Los buenos maestros de espiritualidad nos recuerdan que el cristianismo es el encuentro con una Persona, Cristo. Y de eso se trata en la vida espiritual, comunicación y cercanía con Cristo para conocer al Padre, con la asistencia del Espíritu Santo. Llegar a ser un cristiano con los mismos sentimientos del corazón de Cristo es tarea de toda la vida. En esto, somos caminantes y aprendices continuos. En esa búsqueda de orientación, me encontré con un libro del gran Garrigou-Lagrange (Knowing the Love of God: Lessons from a Spiritual Master. Saint Joseph Communications. USA. Kindle Edition, 2018). Me es familiar la lectura de sus libros de filosofía y de espiritualidad. Este último ha sido un grato descubrimiento. Es el maestro experimentado -ciencia y vida- quien ofrece consejos para conocer un poco mejor el rostro de Cristo. Mientras leía el libro, tomaba notas: con ellas he compuesto este breve artículo.
El Dios cristiano no es el Dios Aristotélico, primera causa del universo, inteligencia suprema que gobierna la creación. Lo hubiésemos amado como al autor de la naturaleza, con el amor que existe entre el inferior y el superior. Unos buenos siervos, pero ni amigos ni hijos. El Dios cristiano es Logos y Amor, por tanto, no solo hay admiración, respeto, gratitud, sino, también, cercanía con esa amable intimidad propia de la sencilla familiaridad de quienes se saben hijos de Dios. Esta realidad de la filiación divina la recordó Benedicto XVI en su encíclica Deus Caritas est, resaltando la dignidad a la que hemos sido elevados con la Redención.
La caridad es el vínculo de la perfección (Col. 3:14) y hace que todas nuestras fuerzas y acciones converjan hacia Cristo. El amor natural -recuerda nuestro autor- nos hace amar al prójimo por los beneficios que recibimos de él o por sus buenas cualidades. La caridad, en cambio, nos mueve a amar al prójimo por Dios, porque es un hijo de Dios o está llamado a serlo. Se entiende, por eso, aquella anécdota que se suele contar de Santa Teresa de Calcuta cuando uno de sus entrevistadores, al enterarse del carisma de la santa que atiende a los pobres de los pobres, exclamó: “yo no haría lo que ustedes hacen ni por todo el oro del mundo”. A lo que la santa respondió: “yo tampoco”. Para estar a la altura del prójimo, requerimos de la caridad sobrenatural que ensancha el corazón del cristiano.
El sufrimiento y las cruces llegan a nuestra vida.
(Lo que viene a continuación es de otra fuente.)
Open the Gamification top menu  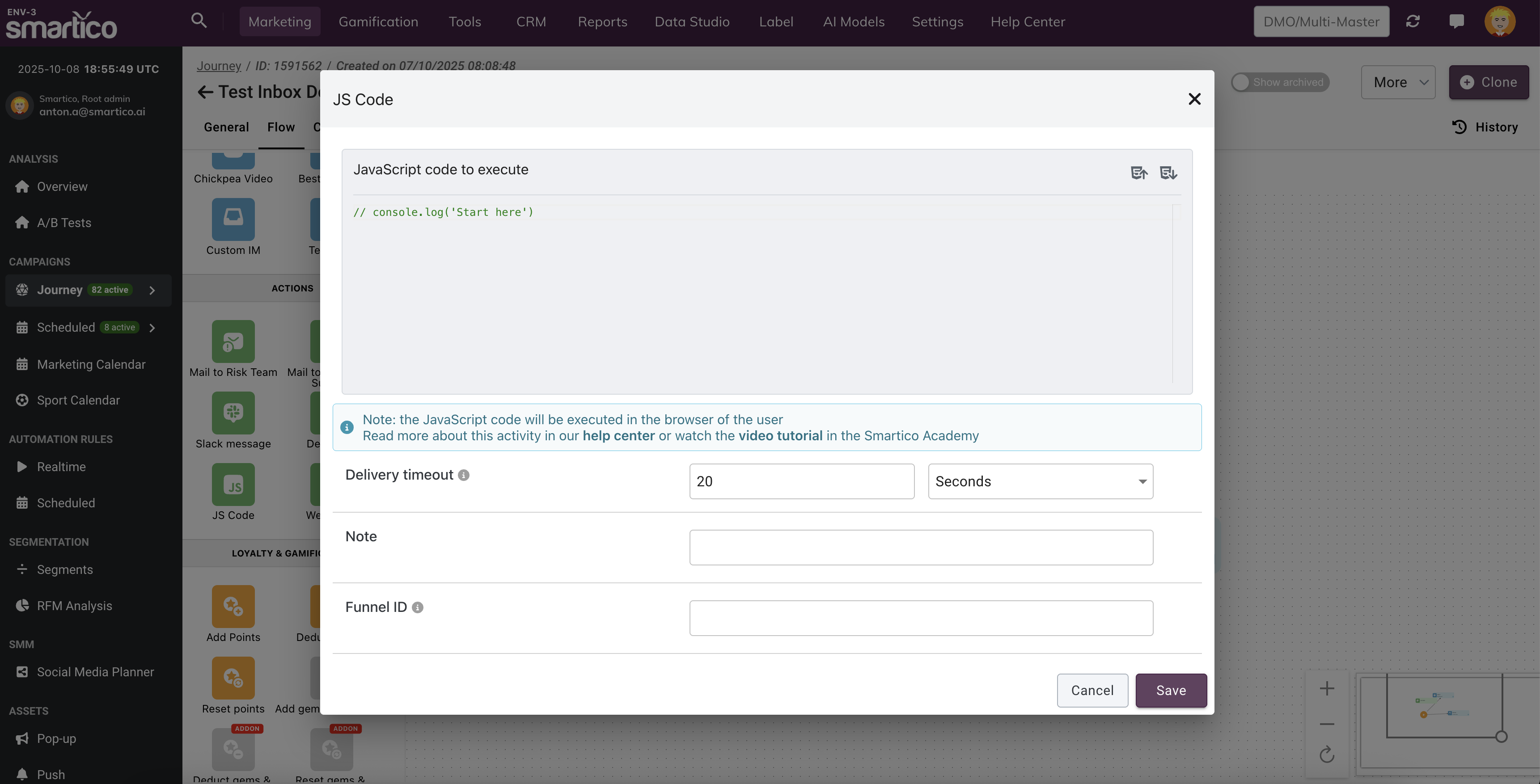378,21
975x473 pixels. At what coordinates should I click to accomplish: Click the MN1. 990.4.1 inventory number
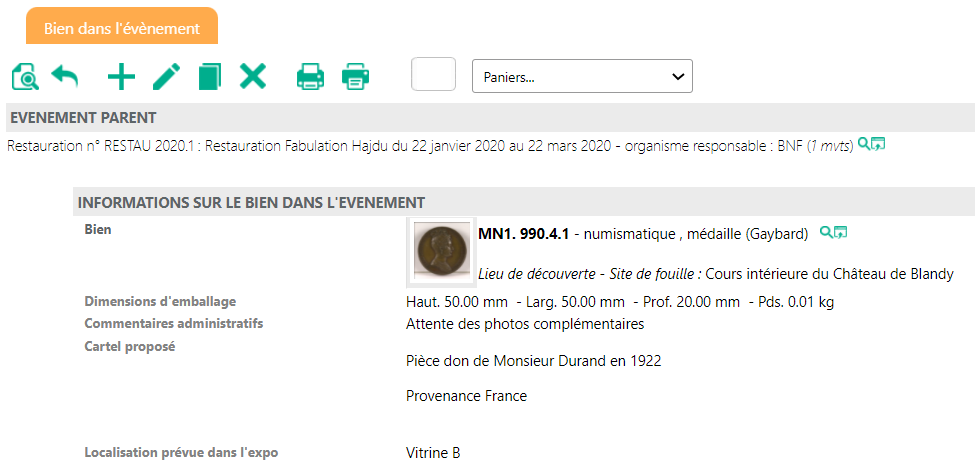coord(523,234)
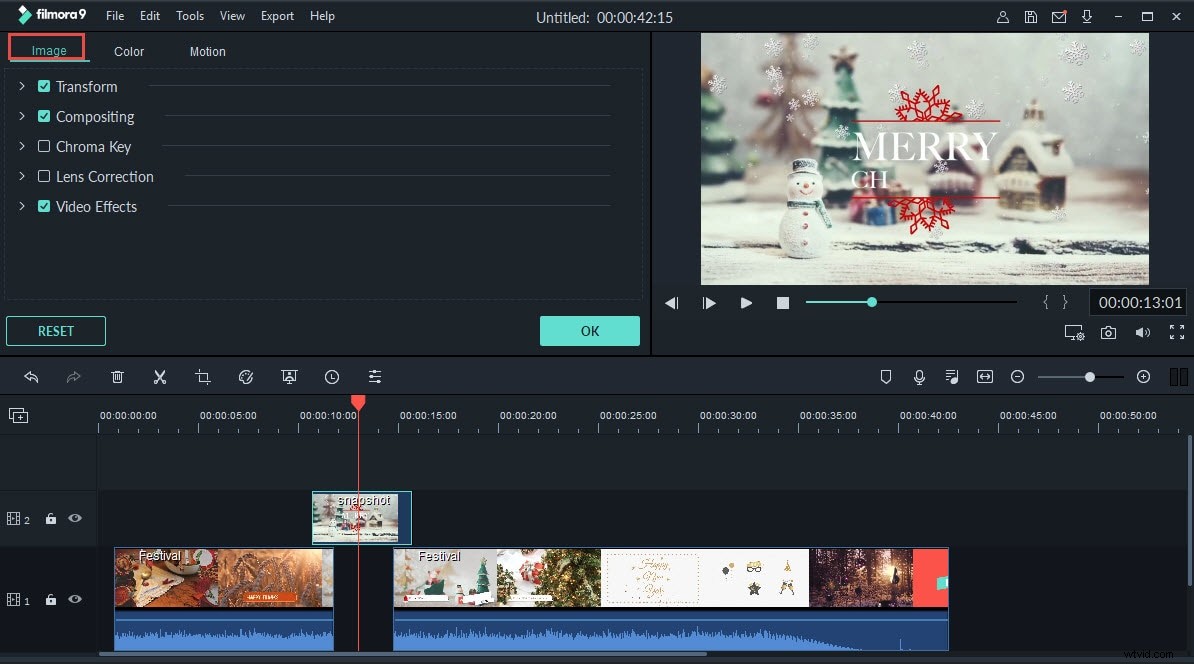Screen dimensions: 1194x664
Task: Click the scissors to split the clip
Action: click(x=160, y=377)
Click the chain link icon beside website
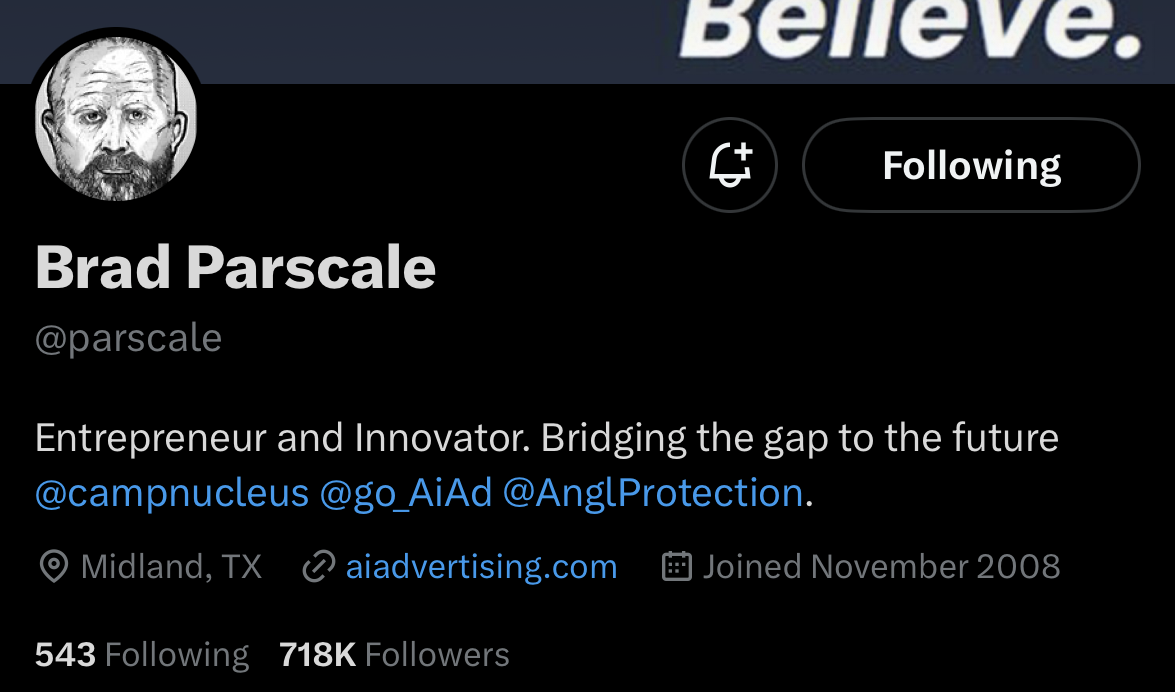Image resolution: width=1175 pixels, height=692 pixels. tap(318, 567)
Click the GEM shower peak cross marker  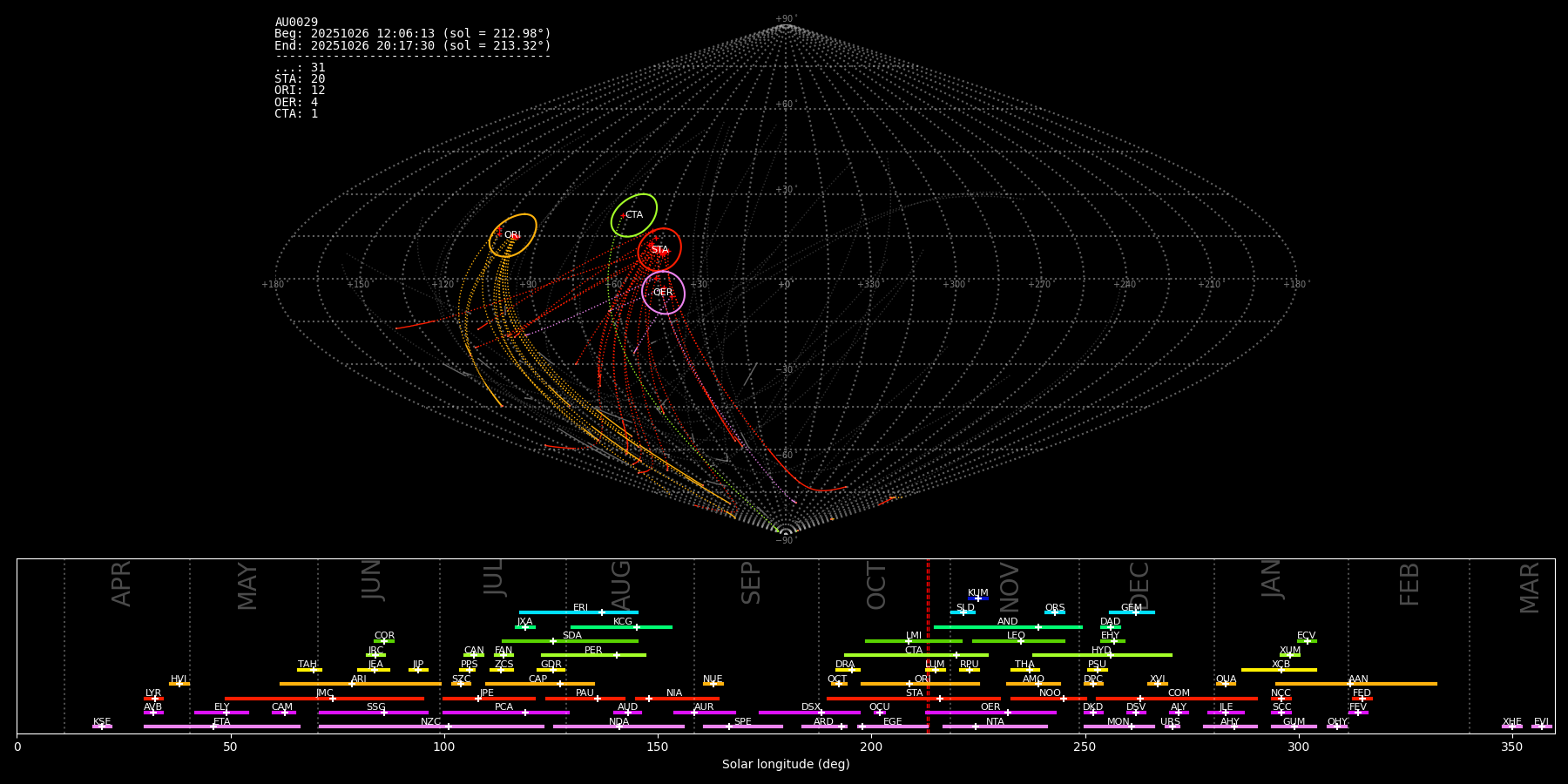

A un cristiano no le toma de sorpresa. El Señor ya nos puso sobre aviso: “Si alguien quiere ser mi seguidor, niéguese a sí mismo, tome su cruz y sígame” (Mt. 16:24). El camino es andadero, pero sabemos que hay cargas. Lo que llamamos la cruz (por analogía con los sufrimientos y muerte del divino Maestro) son los sufrimientos físicos y morales de la vida diaria, los cuales surgen de nuestra relación con el entorno y del mismo dintorno personal. Son las cruces que aparecen y nos convocan a ser los cireneos de la Cruz del Señor.
Sufrimiento, dolor y purificación. Los porqués se quedan cortos. Al cristiano no se le exime de estos trances de la vida, llegan, se instalan. Es tiempo de purificación, una nueva forma de seguir creciendo en esta aventura de la vida. Son tramos cargados de misterio y, también de sentido. Ser imagen viva de Cristo tiene de Tabor y de Calvario. Unas veces, es Jesús en el pesebre; otras veces, se nos revela en la Cruz de la propia experiencia.
Vamos al Padre a través del Hijo. Sin nuestro Señor podríamos tener un conocimiento suyo abstracto, filosófico; pero no un conocimiento afectivo, sobrenatural, vivo, que es el que se nos muestra en la oración mental. ¿Alguna ayuda? Muchas. Una de ellas, es la devoción a la Madre de Dios y madre nuestra. «Conocemos la visión de San Francisco de Asís -dice Garrigou-Lagrange-. Un día vio a sus hijos tratando de subir hacia Nuestro Señor en una escalera de color rojo, colocada en una pendiente muy pronunciada; después de haber subido varios escalones, se cayeron. Entonces Nuestro Señor mostró a San Francisco otra escalera, de color blanco y con una inclinación mucho más ligera, en cuya cima estaba la Santísima Virgen. Entonces le dijo: Recomienda a tus hijos que suban a la escalera de mi madre». Buen consejo para el camino de la vida espiritual.